• [WHAT YOU HAVE TO DO] Repeat the rows between the line containing "1000x562 pixels. At" and the line containing "click(156, 40)", inclusive, word for word, leaving out the pictures.

• [DATA PROVIDED]
========

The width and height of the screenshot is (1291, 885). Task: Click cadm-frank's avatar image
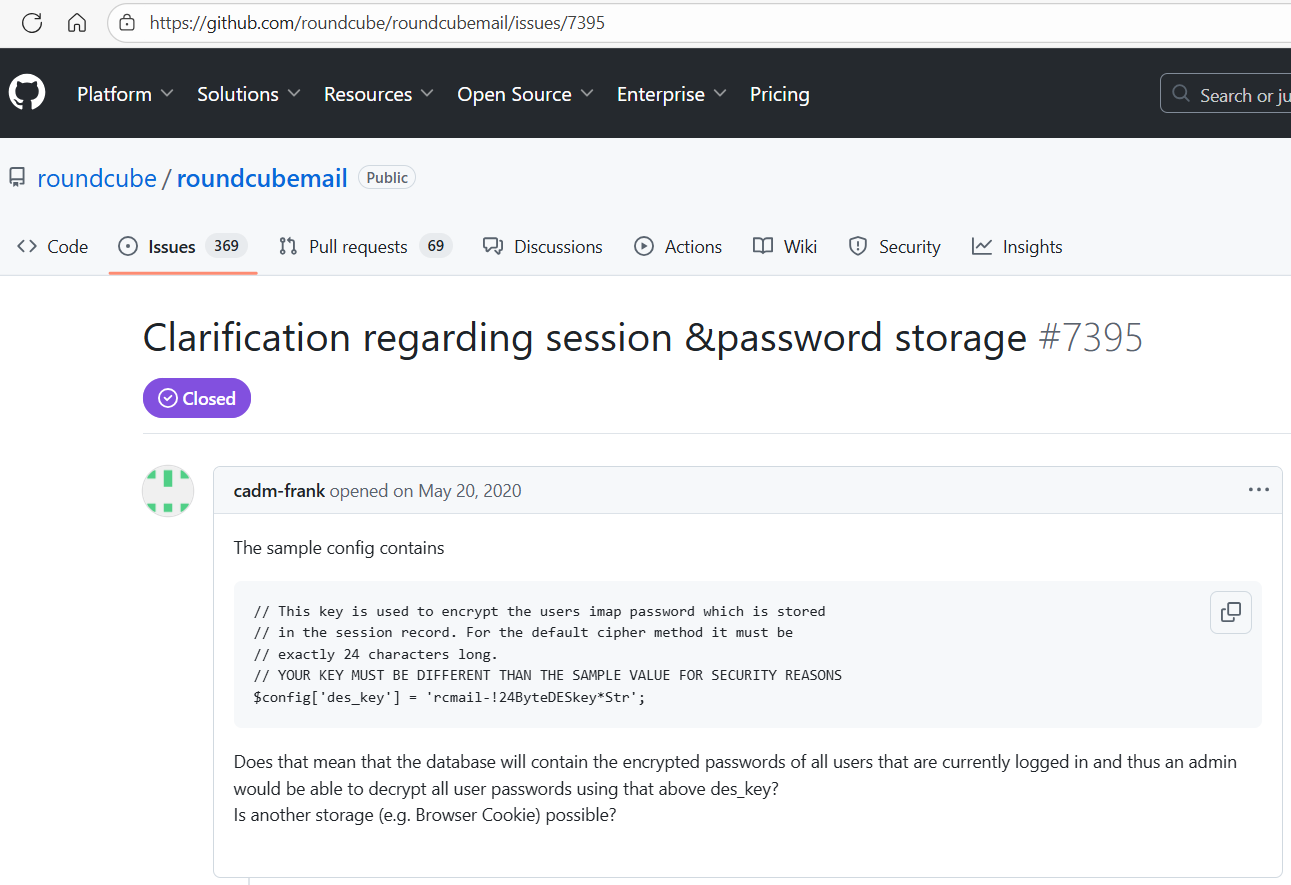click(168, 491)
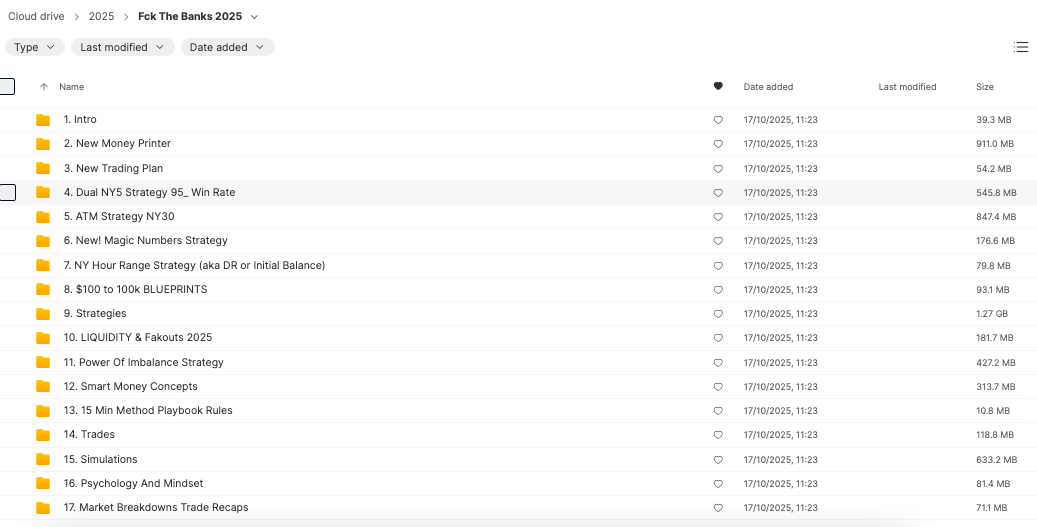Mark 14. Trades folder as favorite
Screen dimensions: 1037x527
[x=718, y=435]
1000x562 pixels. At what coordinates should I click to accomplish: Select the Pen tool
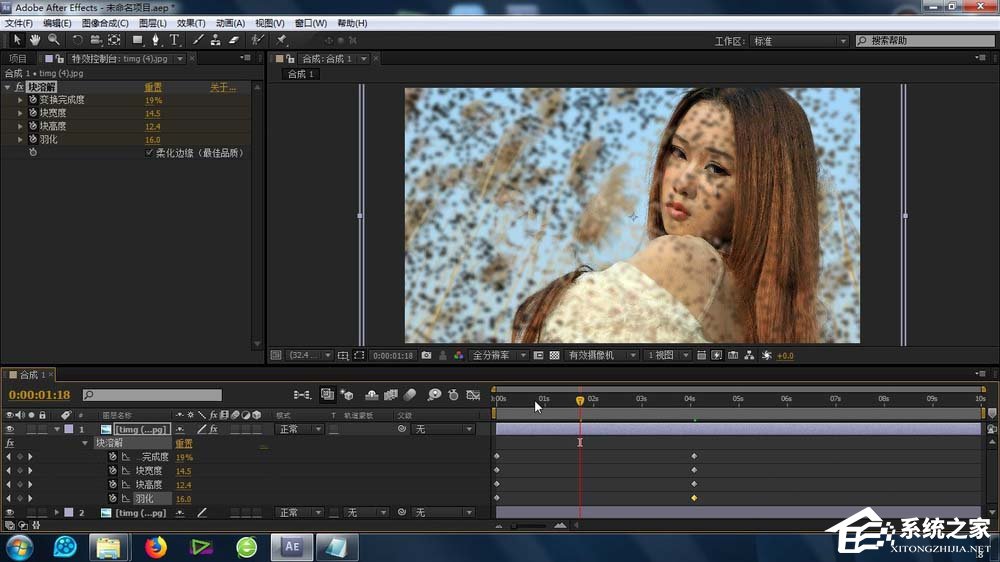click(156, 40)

========

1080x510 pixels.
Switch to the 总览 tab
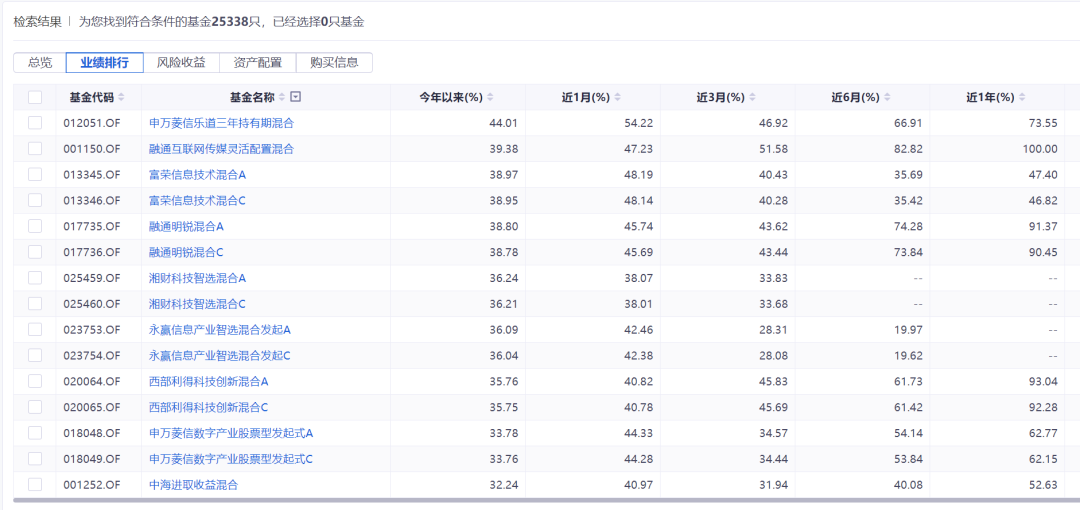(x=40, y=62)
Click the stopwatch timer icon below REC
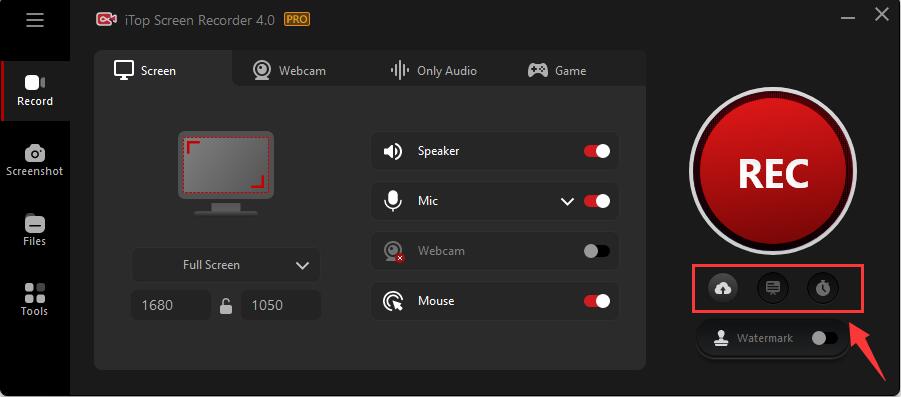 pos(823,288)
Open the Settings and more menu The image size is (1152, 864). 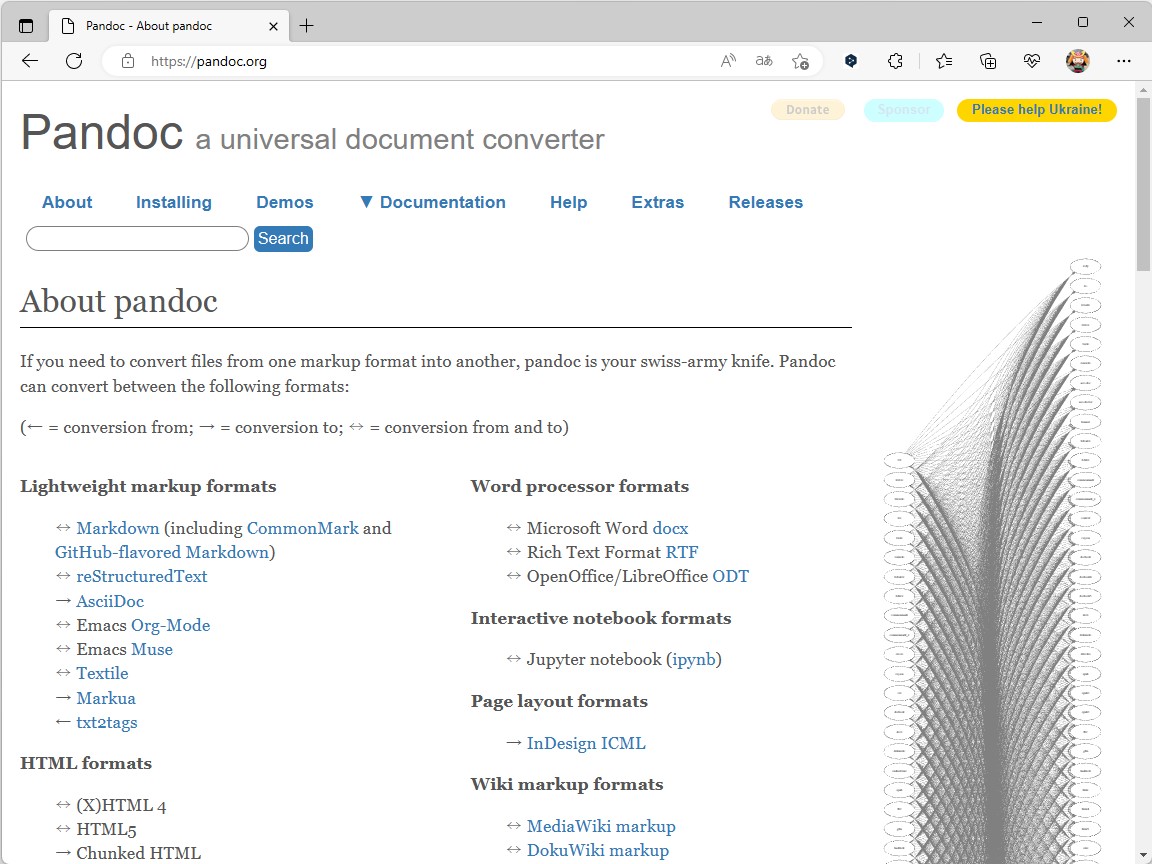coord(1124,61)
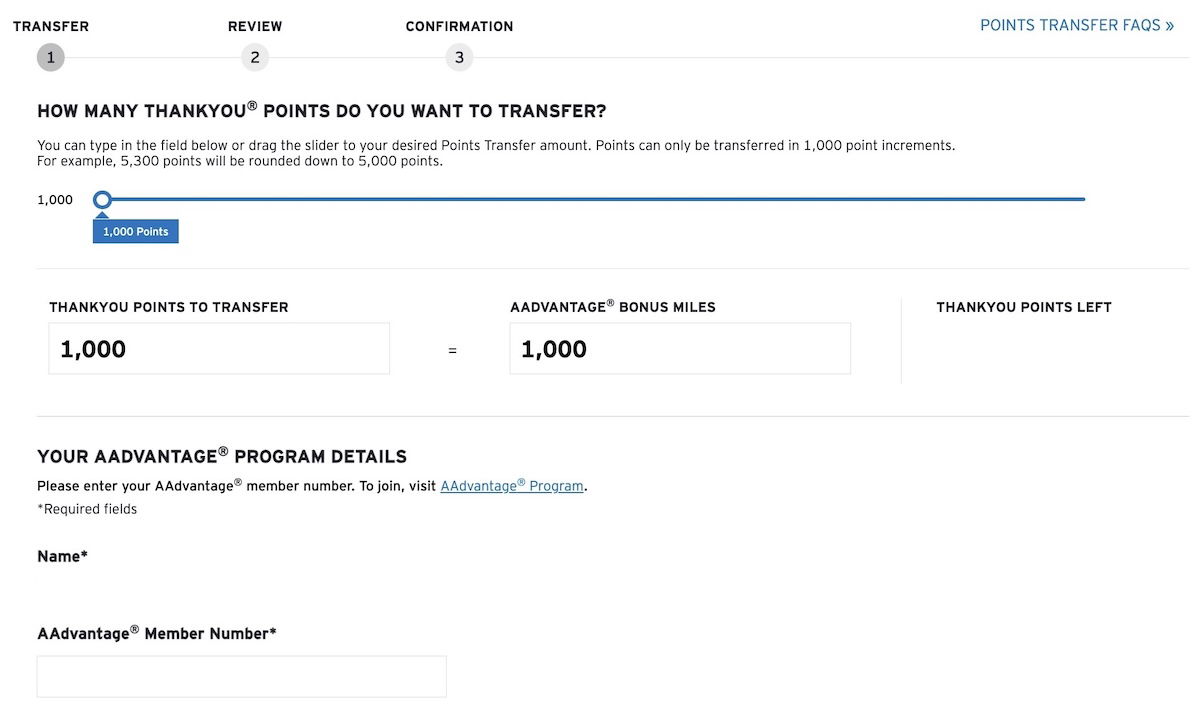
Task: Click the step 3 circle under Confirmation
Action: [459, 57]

========

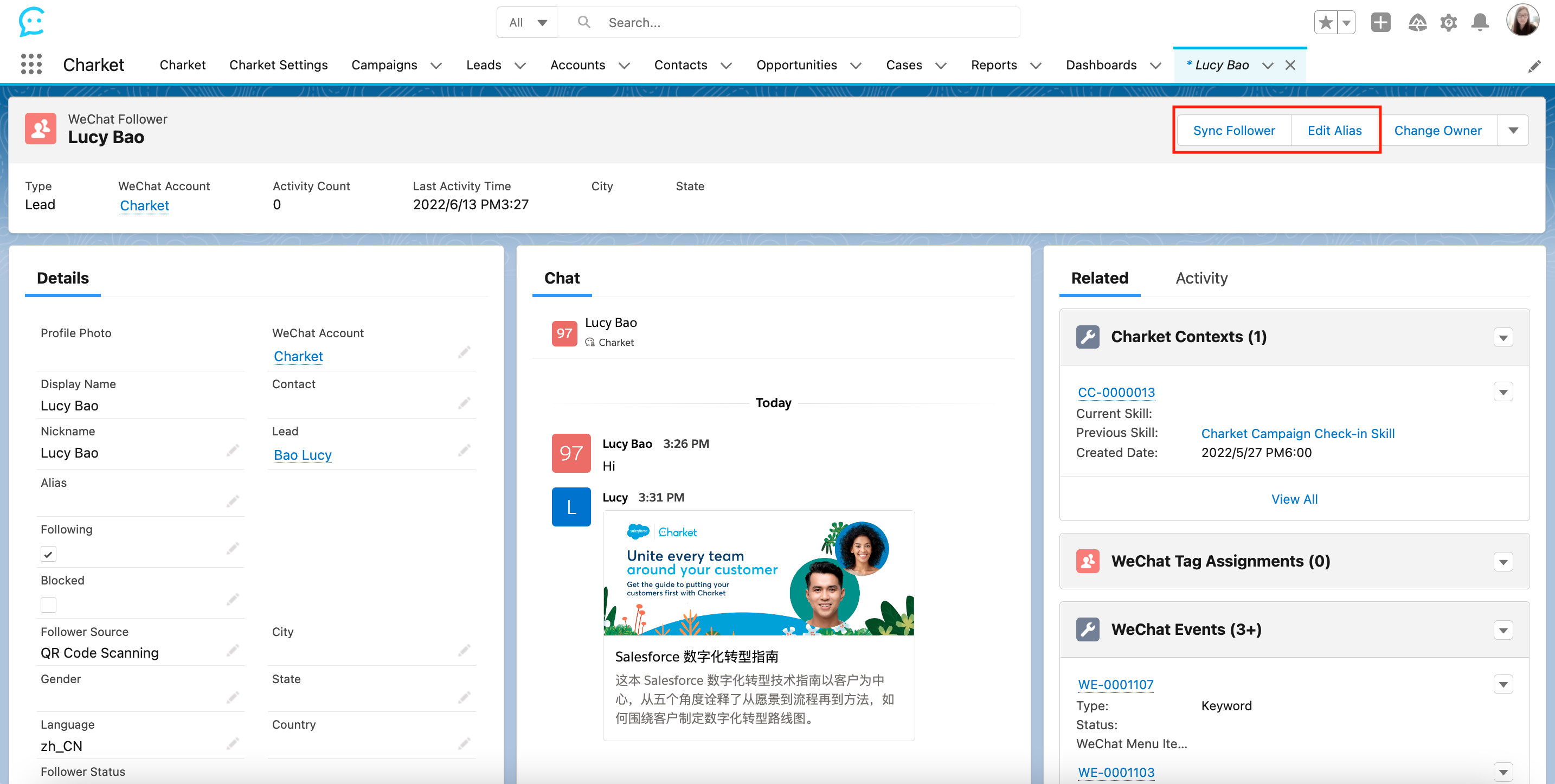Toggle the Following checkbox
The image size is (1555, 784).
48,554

========

• [FINISHED TASK]
1000x562 pixels. At what coordinates should I click to accomplish: Select the Pen tool
click(156, 40)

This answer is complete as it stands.